Eggert Gilfer

Personal information
- Born: 12 February 1892 Njarðvík, Danish Iceland
- Died: 24 March 1960 (aged 68)

Chess career
- Country: Iceland

= Eggert Gilfer =

Icelandic chess player (1892–1960)

Eggert Gilfer (12 February 1892 – 24 March 1960) was an Icelandic chess player and seven-time winner of the Icelandic Chess Championship (1918, 1920, 1925, 1927, 1929, 1935, 1942). Prior to the emergence of Fridrik Olafsson, he was the most decorated Icelandic chess player.

==Biography==
From the late 1910s to mid-1950s, Eggert Gilfer was one of the leading Icelandic chess players. He won the Icelandic Chess Championship seven times from 1918 to 1942.

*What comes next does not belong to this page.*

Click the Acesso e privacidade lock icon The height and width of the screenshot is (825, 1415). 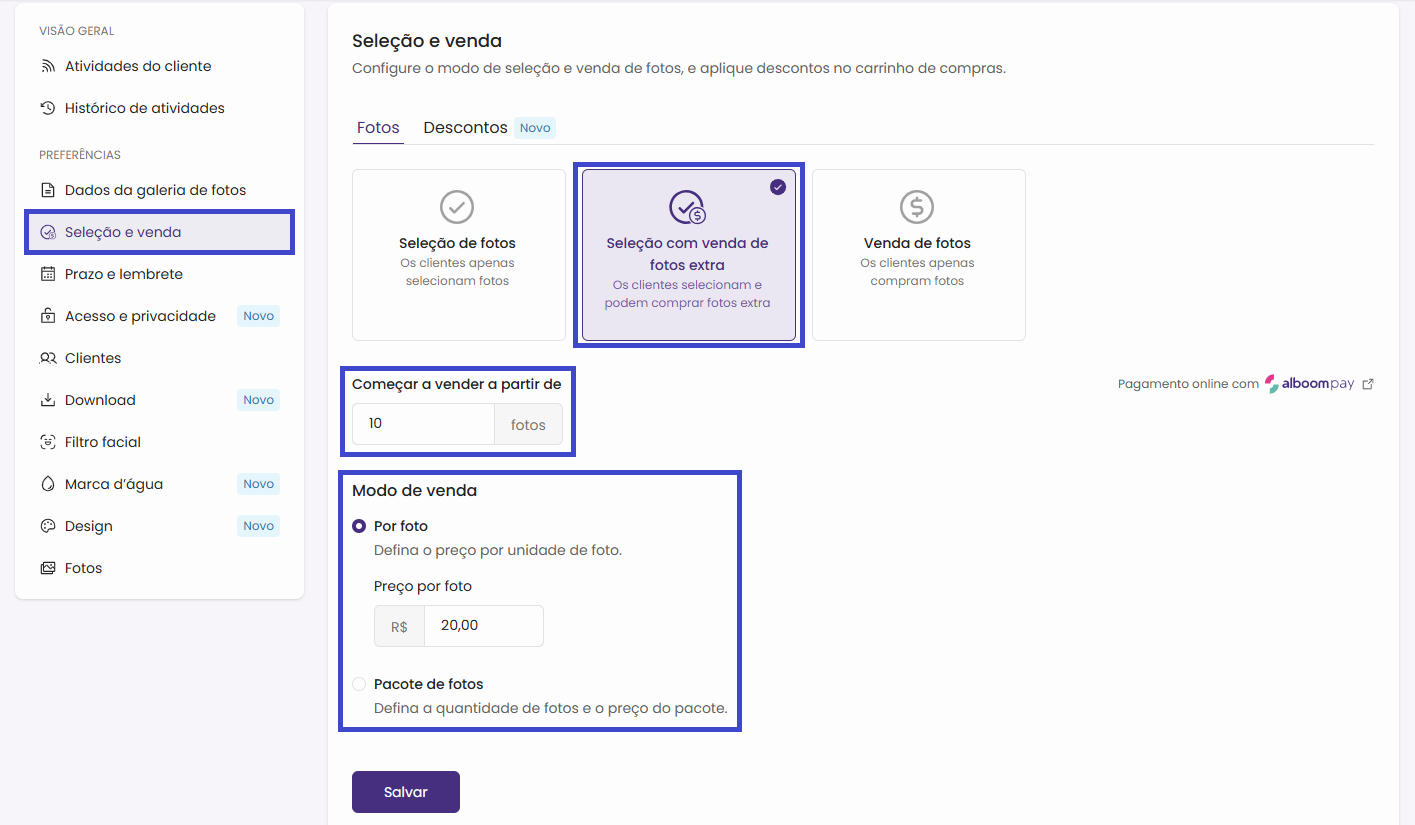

Eggert Gilfer played for Iceland in the Chess Olympiads:
- In 1930, at first board in the 3rd Chess Olympiad in Hamburg (+5, =2, -10),
- In 1933, at second board in the 5th Chess Olympiad in Folkestone (+4, =3, -7),
- In 1937, at first board in the 7th Chess Olympiad in Stockholm (+1, =4, -10),
- In 1952, at first board in the 10th Chess Olympiad in Helsinki (+1, =2, -5).

Eggert Gilfer played for Iceland in the unofficial Chess Olympiad:
- In 1936, at first board in the 3rd unofficial Chess Olympiad in Munich (+4, =6, -9).